He couldn’t have been more than six or seven years old. He looked more than half-starved himself. He had no business offering me anything. Least of all, precious food. No business that could possibly end well for him.

Not that I posed any threat to the boy.

Even by that young age, I had somehow been terminally afflicted with a soft spot for soft people. Confrontation was unavoidable living on the streets of Serenity, but I did my best to avoid it whenever possible. I certainly never went out of my way to cause a fellow urchin any harm—a fact that endlessly delighted the young, sociopathic tyrants who’d ordained themselves the divine rulers of our sad little kingdom.

A beard biter, those older, stronger boys and girls would call me, on the rare occasions when I failed to flee in time to escape their corporal punishment. Punishment for what, none of us could have rightly said. For the audacity of daring to exist at all in such a world, I should think. And to that end, I hardly blamed them for their pressing need to inflict pain. We were all of us equal casualties of society, after all.

But that hardly meant I had any desire to see that shy, smiling boy dead in an alleyway come the next morning, bereft of his bread and repaid in kind with a terminal head wound.

“You shouldn’t wave food around out in the open,” I said, squinting up at him against the sunlight, and trying to ignore the cavernous rumbling of my empty stomach. “Not unless you want a nice alley rock to the back of the head.”

“You looked hungry,” the boy said, with an honest shrug.

Those words should’ve been a joke, I feel compelled to point out. Anyone who grew up in such conditions would tell you that hungry was simply the way that urchins looked. Everyone was hungry. Even those bold, juvenile tyrants who so ruthlessly collected their undue tribute from every unprepared urchin they happened across in their ceaseless patrols. But this boy was speaking plainly, as far as I could tell.

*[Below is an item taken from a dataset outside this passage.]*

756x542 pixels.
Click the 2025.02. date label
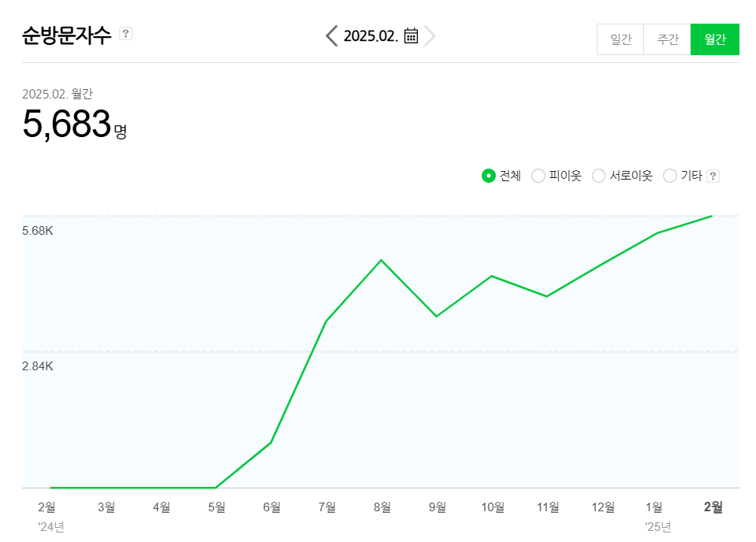[x=371, y=35]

Which made me all the more certain he was a doomed fool.

“You climbed all the way up here because you thought I looked hungry?” I asked, pointedly eyeing his bony frame, which was pretty much all there was to him. “How long have you been on the streets?”

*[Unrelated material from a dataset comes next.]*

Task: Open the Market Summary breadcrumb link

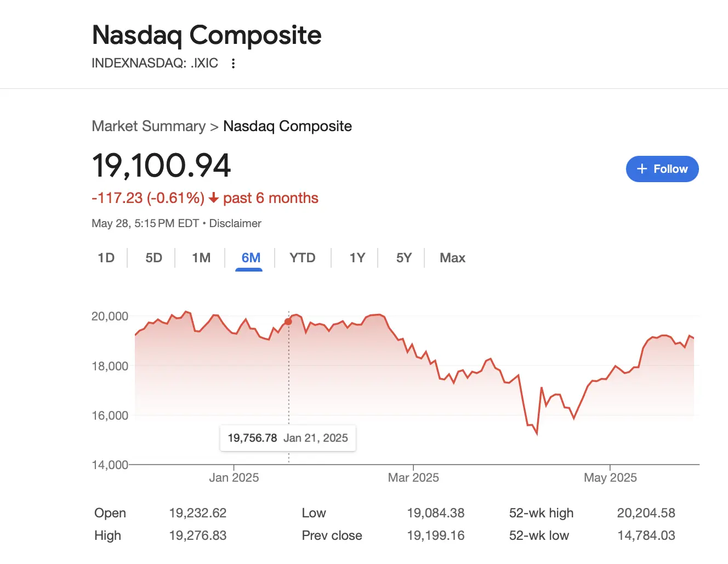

The boy’s smile turned guilty, and he dropped his gaze down to the bread in his hand. “Long enough to know you like rooftops a lot,” he said. “But never the same one twice in a row.”

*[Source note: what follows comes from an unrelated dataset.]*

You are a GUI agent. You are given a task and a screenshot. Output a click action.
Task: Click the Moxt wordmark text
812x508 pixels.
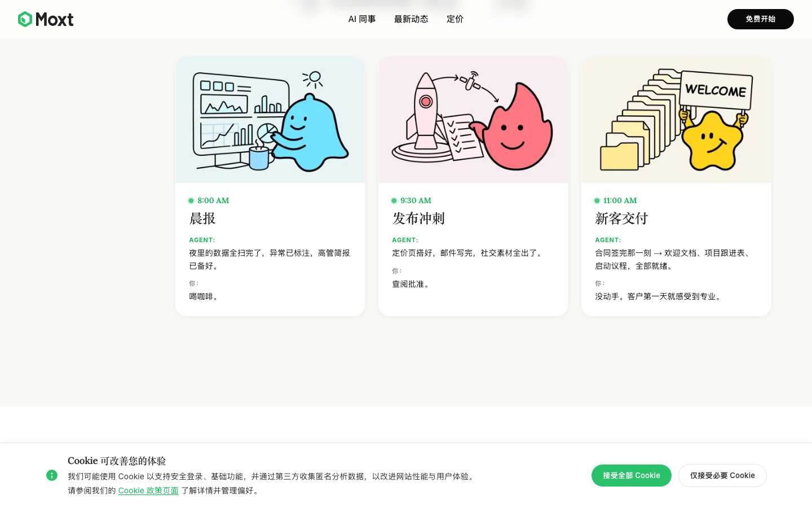55,19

Those words hardened my insides, freezing my breath and threatening my better judgment. My head raced with urgent whispers that I’d finally been caught—that this meek little boy might have already discovered my safe haven. That he might have tracked me here from there.

That maybe the older urchins had sent him.

But no, I consoled myself, resisting the urge to spring to my feet and check my surroundings. The older children wouldn’t bother with such an elegant plan, and if this boy truly knew anything, he would’ve attempted to catch me off guard back at the hideout I’d so carefully assembled over the years.

“I like the sunlight,” I said, offering the most logical explanation, along with my best conspiratorial grin. “Did you know some people believe it can nourish us, if we let it? That you can live off of sunlight alone?”

The boy seemed to give that real consideration before finally shaking his head. “Never heard that. Doesn’t look like it’s working, though.”

This time, my smile came more easily, the hardsteel grip on my innards loosening at the boy’s sincerity. “But you can’t blame me for trying.”

The boy shrugged. “I just thought you must like it because you don’t see it all day like the rest of us.”

And just like that, my ease snapped back to rigid tension. Heart thumping. Panic rising. Flush with a kind of wild desperation I’d only felt once before, the first time Baltor and his gang of young sociopaths had caught me off guard in the streets.

“I know you probably don’t want anyone else to know,” the boy said quickly, apparently sensing that he’d just crossed some territorial line. “And I know it’s none of my business, really. But, well, I just thought… if you found a safe place down there…” He held up the bread again, taking a small step closer. “If you found a safe place down there, I want in. I can help you, you know. We could… What? What is it?”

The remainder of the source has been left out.